(Stored items)
● ● ● ● ●
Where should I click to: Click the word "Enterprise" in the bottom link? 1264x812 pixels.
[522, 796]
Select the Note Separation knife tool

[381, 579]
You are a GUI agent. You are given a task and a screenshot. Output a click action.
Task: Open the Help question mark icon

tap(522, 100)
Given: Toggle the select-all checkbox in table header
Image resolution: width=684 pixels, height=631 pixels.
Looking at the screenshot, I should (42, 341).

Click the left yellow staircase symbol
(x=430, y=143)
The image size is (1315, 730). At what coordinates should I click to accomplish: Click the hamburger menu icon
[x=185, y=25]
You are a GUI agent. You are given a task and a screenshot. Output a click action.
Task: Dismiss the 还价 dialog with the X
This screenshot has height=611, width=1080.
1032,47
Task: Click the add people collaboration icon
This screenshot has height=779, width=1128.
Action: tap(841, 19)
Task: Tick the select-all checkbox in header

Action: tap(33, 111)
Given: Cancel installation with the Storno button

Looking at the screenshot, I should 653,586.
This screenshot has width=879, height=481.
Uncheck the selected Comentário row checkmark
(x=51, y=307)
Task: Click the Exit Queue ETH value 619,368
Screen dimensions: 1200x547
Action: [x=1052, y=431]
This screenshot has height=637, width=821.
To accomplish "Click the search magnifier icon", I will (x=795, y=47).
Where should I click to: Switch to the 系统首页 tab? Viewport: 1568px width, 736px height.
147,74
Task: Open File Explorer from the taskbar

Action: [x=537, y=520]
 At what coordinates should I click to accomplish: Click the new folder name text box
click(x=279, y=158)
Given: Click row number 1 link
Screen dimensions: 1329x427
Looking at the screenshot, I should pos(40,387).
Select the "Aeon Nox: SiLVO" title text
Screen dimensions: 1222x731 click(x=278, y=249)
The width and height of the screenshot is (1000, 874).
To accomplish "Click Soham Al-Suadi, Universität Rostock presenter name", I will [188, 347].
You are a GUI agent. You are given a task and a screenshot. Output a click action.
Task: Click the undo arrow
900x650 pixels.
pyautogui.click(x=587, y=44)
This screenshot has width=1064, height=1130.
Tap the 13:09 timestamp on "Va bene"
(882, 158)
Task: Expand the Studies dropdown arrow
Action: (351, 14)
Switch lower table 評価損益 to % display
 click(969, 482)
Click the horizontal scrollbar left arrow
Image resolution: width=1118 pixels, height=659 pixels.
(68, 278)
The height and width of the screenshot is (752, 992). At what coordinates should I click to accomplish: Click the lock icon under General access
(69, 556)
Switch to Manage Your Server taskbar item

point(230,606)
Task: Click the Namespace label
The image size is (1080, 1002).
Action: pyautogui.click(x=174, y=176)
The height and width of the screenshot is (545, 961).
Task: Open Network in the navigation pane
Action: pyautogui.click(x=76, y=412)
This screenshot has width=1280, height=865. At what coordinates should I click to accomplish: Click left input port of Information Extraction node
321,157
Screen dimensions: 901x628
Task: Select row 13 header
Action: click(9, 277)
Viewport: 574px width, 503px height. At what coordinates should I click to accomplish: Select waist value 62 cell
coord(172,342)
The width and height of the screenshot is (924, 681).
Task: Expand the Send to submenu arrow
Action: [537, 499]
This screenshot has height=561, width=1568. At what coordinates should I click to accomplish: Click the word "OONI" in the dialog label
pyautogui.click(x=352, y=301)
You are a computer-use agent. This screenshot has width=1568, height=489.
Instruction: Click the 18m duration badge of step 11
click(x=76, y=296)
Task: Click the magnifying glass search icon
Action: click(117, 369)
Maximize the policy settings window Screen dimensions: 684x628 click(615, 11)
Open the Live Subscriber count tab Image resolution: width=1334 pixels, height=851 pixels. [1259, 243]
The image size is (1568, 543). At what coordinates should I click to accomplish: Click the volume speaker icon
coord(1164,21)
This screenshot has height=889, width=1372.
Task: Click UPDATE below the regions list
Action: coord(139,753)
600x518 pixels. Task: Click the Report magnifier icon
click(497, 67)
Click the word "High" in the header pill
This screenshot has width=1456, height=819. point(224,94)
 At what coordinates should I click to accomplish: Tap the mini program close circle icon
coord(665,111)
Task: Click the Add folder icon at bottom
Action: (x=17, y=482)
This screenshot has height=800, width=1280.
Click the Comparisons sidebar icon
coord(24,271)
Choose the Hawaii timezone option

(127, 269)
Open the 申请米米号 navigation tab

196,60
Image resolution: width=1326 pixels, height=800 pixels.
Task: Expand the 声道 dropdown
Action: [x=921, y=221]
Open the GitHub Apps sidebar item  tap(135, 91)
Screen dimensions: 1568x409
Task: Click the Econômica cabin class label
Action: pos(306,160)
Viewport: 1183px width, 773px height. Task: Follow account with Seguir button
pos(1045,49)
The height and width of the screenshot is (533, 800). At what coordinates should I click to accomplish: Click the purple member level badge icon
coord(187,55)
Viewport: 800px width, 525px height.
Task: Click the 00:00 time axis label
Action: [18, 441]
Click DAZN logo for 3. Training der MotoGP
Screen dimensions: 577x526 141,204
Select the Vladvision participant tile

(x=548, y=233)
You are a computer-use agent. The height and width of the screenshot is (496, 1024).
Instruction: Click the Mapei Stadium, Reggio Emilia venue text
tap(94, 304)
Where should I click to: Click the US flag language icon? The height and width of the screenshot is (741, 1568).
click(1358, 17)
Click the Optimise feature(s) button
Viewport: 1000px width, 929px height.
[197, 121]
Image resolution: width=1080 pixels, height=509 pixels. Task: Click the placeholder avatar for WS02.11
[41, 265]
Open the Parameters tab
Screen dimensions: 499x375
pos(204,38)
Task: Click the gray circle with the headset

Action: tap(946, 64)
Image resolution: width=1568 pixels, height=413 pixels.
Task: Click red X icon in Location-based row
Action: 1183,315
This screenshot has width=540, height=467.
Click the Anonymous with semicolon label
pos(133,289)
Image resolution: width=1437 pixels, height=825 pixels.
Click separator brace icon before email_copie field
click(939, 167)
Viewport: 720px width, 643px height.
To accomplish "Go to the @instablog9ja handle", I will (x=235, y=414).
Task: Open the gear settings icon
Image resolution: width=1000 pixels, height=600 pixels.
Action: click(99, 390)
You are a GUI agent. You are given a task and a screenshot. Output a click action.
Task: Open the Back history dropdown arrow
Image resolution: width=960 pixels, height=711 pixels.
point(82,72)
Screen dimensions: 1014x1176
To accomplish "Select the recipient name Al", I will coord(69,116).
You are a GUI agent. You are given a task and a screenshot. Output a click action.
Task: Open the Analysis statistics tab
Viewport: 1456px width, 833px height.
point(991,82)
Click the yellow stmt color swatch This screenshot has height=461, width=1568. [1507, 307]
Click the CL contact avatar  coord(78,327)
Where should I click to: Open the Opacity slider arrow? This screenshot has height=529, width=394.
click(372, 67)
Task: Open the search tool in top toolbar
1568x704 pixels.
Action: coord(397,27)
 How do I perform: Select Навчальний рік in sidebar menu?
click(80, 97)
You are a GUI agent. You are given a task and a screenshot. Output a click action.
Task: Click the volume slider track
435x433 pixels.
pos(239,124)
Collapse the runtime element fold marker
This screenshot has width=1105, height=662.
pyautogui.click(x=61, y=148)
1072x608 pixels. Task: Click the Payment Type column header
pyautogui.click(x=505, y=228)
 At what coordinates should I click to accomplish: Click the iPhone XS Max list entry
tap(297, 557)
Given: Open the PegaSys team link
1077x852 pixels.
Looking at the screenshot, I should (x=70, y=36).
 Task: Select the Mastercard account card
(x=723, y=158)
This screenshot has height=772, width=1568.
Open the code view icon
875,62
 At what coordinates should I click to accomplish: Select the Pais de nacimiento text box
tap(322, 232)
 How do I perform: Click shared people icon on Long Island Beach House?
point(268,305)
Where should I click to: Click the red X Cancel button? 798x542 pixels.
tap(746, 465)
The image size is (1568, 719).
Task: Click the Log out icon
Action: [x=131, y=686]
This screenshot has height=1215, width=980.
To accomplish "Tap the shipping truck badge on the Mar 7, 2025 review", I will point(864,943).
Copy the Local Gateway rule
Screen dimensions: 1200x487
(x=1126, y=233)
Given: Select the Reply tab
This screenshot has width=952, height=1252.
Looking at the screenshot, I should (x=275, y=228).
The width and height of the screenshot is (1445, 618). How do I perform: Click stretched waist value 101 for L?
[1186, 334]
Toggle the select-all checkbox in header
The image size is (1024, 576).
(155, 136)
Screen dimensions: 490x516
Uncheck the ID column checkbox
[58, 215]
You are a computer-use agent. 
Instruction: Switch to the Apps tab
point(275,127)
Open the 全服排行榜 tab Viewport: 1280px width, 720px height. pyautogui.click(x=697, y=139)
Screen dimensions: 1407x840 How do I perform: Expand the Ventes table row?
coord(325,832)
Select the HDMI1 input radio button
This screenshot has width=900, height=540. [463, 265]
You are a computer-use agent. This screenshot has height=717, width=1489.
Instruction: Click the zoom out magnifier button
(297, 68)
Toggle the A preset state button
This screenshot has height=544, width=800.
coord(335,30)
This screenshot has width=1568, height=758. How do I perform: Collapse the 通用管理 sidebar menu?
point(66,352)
● ● ● ● ●
▶ [ABOUT THIS EXERCISE] Copy out, word for word, the part of the entries above that begins at the line with "Where should I click to: Click the US" and ends at the line with "Image resolution: width=1437", including both.

▶ [SOLUTION FOR THIS PROBLEM]
Where should I click to: Click the US flag language icon? The height and width of the screenshot is (741, 1568).
click(1358, 17)
Click the Optimise feature(s) button
Viewport: 1000px width, 929px height.
[197, 121]
Image resolution: width=1080 pixels, height=509 pixels. Task: Click the placeholder avatar for WS02.11
[41, 265]
Open the Parameters tab
Screen dimensions: 499x375
pos(204,38)
Task: Click the gray circle with the headset

Action: tap(946, 64)
Image resolution: width=1568 pixels, height=413 pixels.
Task: Click red X icon in Location-based row
Action: 1183,315
This screenshot has width=540, height=467.
Click the Anonymous with semicolon label
pos(133,289)
Image resolution: width=1437 pixels, height=825 pixels.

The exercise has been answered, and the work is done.